Calculator Input
Enter successes and sample sizes for two independent groups. The computed result appears above this form after submission.
Example Data Table
| Example | Successes | Sample Size | Observed Proportion |
|---|---|---|---|
| Treatment | 84 | 150 | 0.5600 |
| Control | 63 | 145 | 0.4345 |
| With a 95% Wald interval, the estimated difference is about 0.1255, and the interval is approximately 0.0123 to 0.2388. | |||
Formula Used
1) Observed Proportions
p1 = x1 / n1 and p2 = x2 / n2
2) Difference in Proportions
d = p1 - p2
3) Wald Standard Error
SE = √[ p1(1 - p1) / n1 + p2(1 - p2) / n2 ]
4) Wald Confidence Interval
d ± z* × SE
5) Agresti-Caffo Adjustment
p1* = (x1 + 1) / (n1 + 2) and p2* = (x2 + 1) / (n2 + 2)
d* = p1* - p2*, then use d* ± z* × SE* with the adjusted proportions and adjusted sample sizes.
Use this calculator for two independent samples. The interval assumes binomial outcomes and random sampling. Agresti-Caffo is often more stable for smaller samples.
How to Use This Calculator
- Enter labels for both groups.
- Type the number of successes for each group.
- Enter each group’s total sample size.
- Choose a confidence level, such as 95%.
- Select Wald or Agresti-Caffo as the interval method.
- Pick how many decimal places you want shown.
- Click Calculate Interval.
- Review the result section above the form, the chart, and the export buttons.
Frequently Asked Questions
1) What does this calculator measure?
It estimates the confidence interval for the difference between two independent proportions. The result shows a plausible range for Group A minus Group B based on sample data.
2) What does it mean if the interval includes zero?
If zero falls inside the interval, the observed gap is not clearly separated from random sampling variation at the selected confidence level.
3) When should I use Wald versus Agresti-Caffo?
Wald is simple and common.
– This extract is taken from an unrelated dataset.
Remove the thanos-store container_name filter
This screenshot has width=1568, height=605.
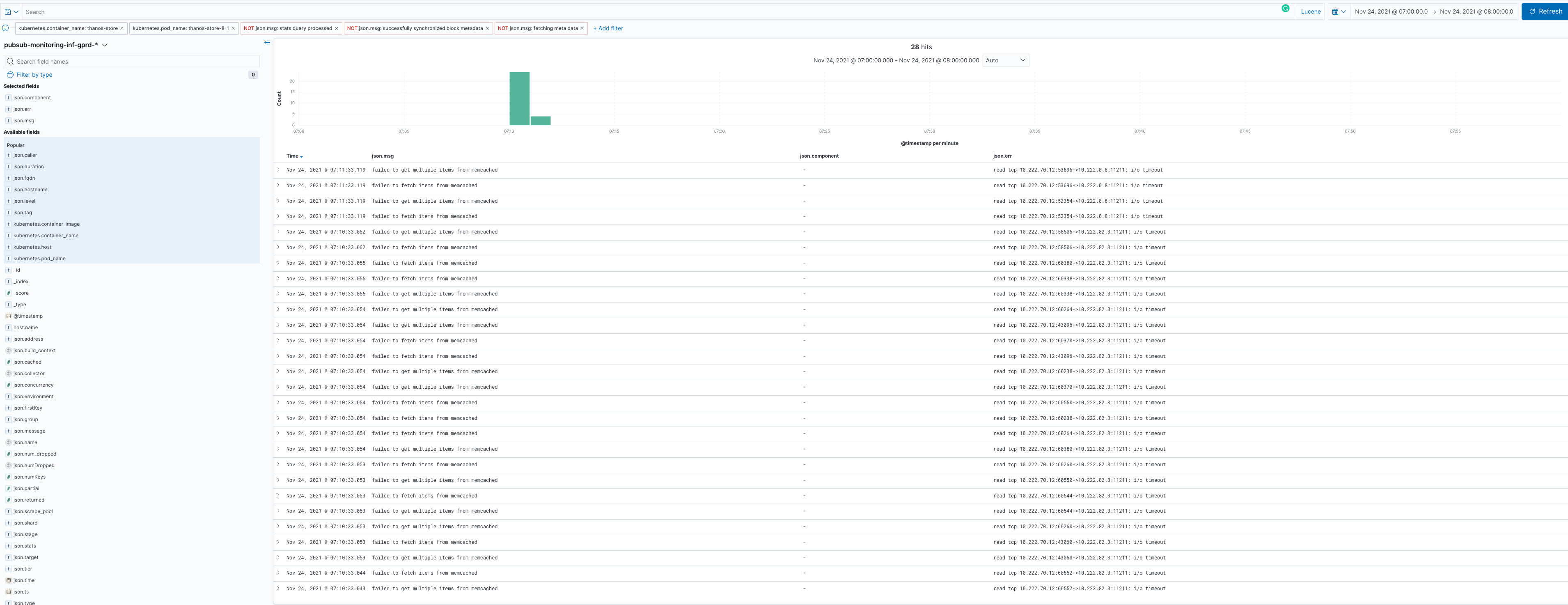point(122,29)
Agresti-Caffo is often preferred when samples are smaller or observed proportions are near 0 or 1 because it tends to be more stable.
4) Can the two groups have different sample sizes?
Yes. The groups do not need equal sample sizes. The formulas directly account for each sample’s own size and proportion.
5) What counts as a success?
A success is the outcome of interest in each group, such as a conversion, pass, defect, response, or treatment outcome. Both groups should use the same definition.
6) Can I use percentages instead of counts?
This tool expects counts, not percentages. Convert your data into successes and total sample sizes before calculating the interval.
7) What assumptions matter most?
The samples should be independent, observations should be binary, and the data should reasonably reflect random sampling or random assignment.
8) Is this the same as a hypothesis test?
Not exactly. A confidence interval estimates a range for the difference. A hypothesis test focuses on whether evidence rejects a specific null value, usually zero.